The Carol and Michael Hearons Family Advocacy Program

Carol and Mike's Place

Chapter Twenty-Four

August 28, 2018

Dear Readers,

Brace yourselves. This chapter is somewhat of a departure from my usual frothy musings. I think it's about loving and losing — but also about never losing sight of the fact that life goes on. Now that I've got you thoroughly confused, let me try to make sense of it!

I was caregiver to my wife, Carol Ann Hearons, from late 2013 till late the next year. I lost her to small-cell lung cancer in November of 2014, in Pontiac, Michigan, just shy of our 49th wedding anniversary. A few weeks later, I was asked to drive to Appleton, Wisconsin, to help Robin (a.k.a. "Rawbaw"), my younger sister, who was just getting out of a hospital there. Per Brooke, our older sister in Lexington, Kentucky, Rawbaw would need "a couple of weeks" of assistance in getting settled back into her home.

Rawbaw had just lost her right big toe to osteomyelitis, but looked pretty healthy to me on December 29, 2014, when I made the drive from Pontiac to Appleton to be of help to her. Well, some three and a half years later, I am still in Appleton, helping a stubborn, somewhat demented, 78-year-old woman with a record of "uncontrolled diabetes" (meaning that, until I arrived here, Rawbaw was doing an awful job of taking care of herself).

I have since learned quite a bit about diabetes. But, as I often say, cancer is still public enemy number one. Everyone seems to either have it or dearly love someone who does. That's a whole lot of cancer. I just hope it can be stamped out in all its forms before I die. All indications are that it won't disappear without a huge fight, but I plan to live to be at least 100, just to see it bite the dust.
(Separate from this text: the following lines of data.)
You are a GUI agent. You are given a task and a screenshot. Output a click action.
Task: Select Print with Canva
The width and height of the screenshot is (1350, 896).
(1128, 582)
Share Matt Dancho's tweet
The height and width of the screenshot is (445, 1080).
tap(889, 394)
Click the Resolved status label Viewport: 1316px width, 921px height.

But I digress somewhat. Today I wanted to talk to you about the prospect of losing a patient — any patient — taken from you by whatever disease — and then somehow reacting philosophically to your loss, and finding yourself coping with that loss far better than you ever thought you would.

This topic hits awfully close to home. My wife was taken from me by lung cancer nearly four years ago — and now I think I'm losing Rawbaw. She's so weak, she may not be able or willing to handle the resumption of "gait training" at Peabody Manor to orient her to her prosthesis.

Rawbaw lost her entire right foot in September of 2015, when the threat of infection from sepsis prompted her surgeon to recommend a below-knee amputation. Diabetes is nasty stuff, too, and it makes a lot of other bad things worse. Maybe the medical community can also stamp out diabetes mellitus (both Type 1 and Type 2) in my lifetime. That'd be worth hanging around for!

Here, I think, this ICAN blog chapter starts to get just a little weird. I am about to suggest that, should you be in a caregiver situation similar to mine, you may someday surprise yourself by how accepting you can be when someone close to you leaves this realm. Yeah, I know. It sounds bizarre. But the human mind is an amazing thing — and mine has let me adjust to an amazing degree.

My mind tells me, for instance, that the woman who filled me up with love for almost half a century may be patiently waiting for me on the other side! With that most welcome thought firmly planted in my cerebrum, now I just have to be patient, not grief-stricken to the point of not functioning. I can actually still make myself useful. (Great therapy, in and of itself!)

Rationalization is wonderful. It allows you to convert emotionally impossible events into eminently manageable situations, if you choose to look at them optimistically.

Let in some light. Dare to go on loving people who aren't with us anymore. They still deserve your love, and that love, I have found, never dies.

If you see things in this light, someday you may find yourself talking with perfect strangers about a future gathering in the sky. You may even tell them that family and friends who predeceased you are cooking up a fantastic reunion. Sure, some of your fellow mortals may look at you like you've gone around the bend — but it's a good bend. You will have made a healthy adjustment to losing someone (temporarily), and you will have moved a little closer to God.

Perhaps most important, don't let yourself get the guilts about loving someone who's gone — and remember that someday you'll be gone, too. We all go somewhere else, don't we? And what a grand thought that it's off to reunite with everyone who died but still has a huge place in your heart.

Lastly, do not allow yourself to experience guilt for feeling unburdened when someone you love and look after has a long, hard death. As I have often said, "With grief comes relief." Welcome that relief. It will help you through a rough patch of road on your own journey.

That's my stream of consciousness for today, folks. But I'll be back!